Begin DOCUMENT
“Hey Ollin, my biggest challenge right now is that my friends/family/etc. don’t respect my passion. What should I do about this?”
One of comedian Rodney Dangerfield’s most famous stand-up bits was the one in which he would begin his monologue by telling the audience “I get no respect.” After he would say this line, he would proceed to prove this by sharing a story in which he was clearly not respected by others.
This story of disrespect, instead of making the audience feel sad for him, would make the audience laugh out loud.
Why was that?
The audience would laugh at Dangerfield because his joke would hit a chord with them: Dangerfield was able to touch upon a real, raw aspect of the human experience.
You see, each and every one of us, no matter our background, has had a moment in which we have felt disrespected by others. Many of us have experienced first-hand the absurd and shocking ways in which other people disrespect us. Sometimes these acts of disrespect are so absurd and shocking that they make us wanna laugh at the irony of it all.
This is why Dangerfield was a comedic genius: he knew that no human being ever escaped being disrespected, and so he knew that no matter who his audience was, his “no respect” jokes would land every time. Even if the audience had not gone through the exact same experience as Dangerfield did, they would still laugh at his jokes because they knew what it felt like to be disrespected.
Why We Disrespect Each Other
Some people disrespect us because they want to be mean. For some reason or another, they don’t like us and so they’d rather demonstrate this distaste for us by doing something that they think will rile us up: like disrespecting us.
End DOCUMENT
Begin DATA PROVIDED
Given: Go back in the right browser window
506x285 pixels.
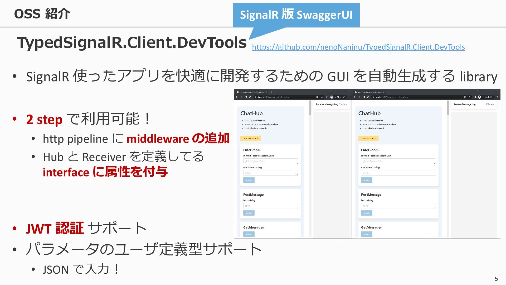Looking at the screenshot, I should (x=355, y=97).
End DATA PROVIDED
§ **EXERCISE 1**
Quote every sentence in the piece on disrespect that contains the word "audience."
§ **EXERCISE 2**
Decide whether each statement agrees with the piece on disrespect. Answer yes or no for each, and quote the words that decide it.
(a) Dangerfield's stories of disrespect made his audience feel sad for him.
(b) Some people disrespect others because they want to be mean.
(c) Audiences laughed at Dangerfield only if they had gone through the exact same experience he had.
§ **EXERCISE 3**
According to the piece on disrespect, what line did Dangerfield use to begin his monologue?

§ **REPLY 1**
1. "One of comedian Rodney Dangerfield's most famous stand-up bits was the one in which he would begin his monologue by telling the audience "I get no respect.""
2. "This story of disrespect, instead of making the audience feel sad for him, would make the audience laugh out loud."
3. "The audience would laugh at Dangerfield because his joke would hit a chord with them: Dangerfield was able to touch upon a real, raw aspect of the human experience."
4. "This is why Dangerfield was a comedic genius: he knew that no human being ever escaped being disrespected, and so he knew that no matter who his audience was, his "no respect" jokes would land every time."
5. "Even if the audience had not gone through the exact same experience as Dangerfield did, they would still laugh at his jokes because they knew what it felt like to be disrespected."

§ **REPLY 2**
(a) No: "This story of disrespect, instead of making the audience feel sad for him, would make the audience laugh out loud."
(b) Yes: "Some people disrespect us because they want to be mean."
(c) No: "Even if the audience had not gone through the exact same experience as Dangerfield did, they would still laugh at his jokes"

§ **REPLY 3**
"I get no respect."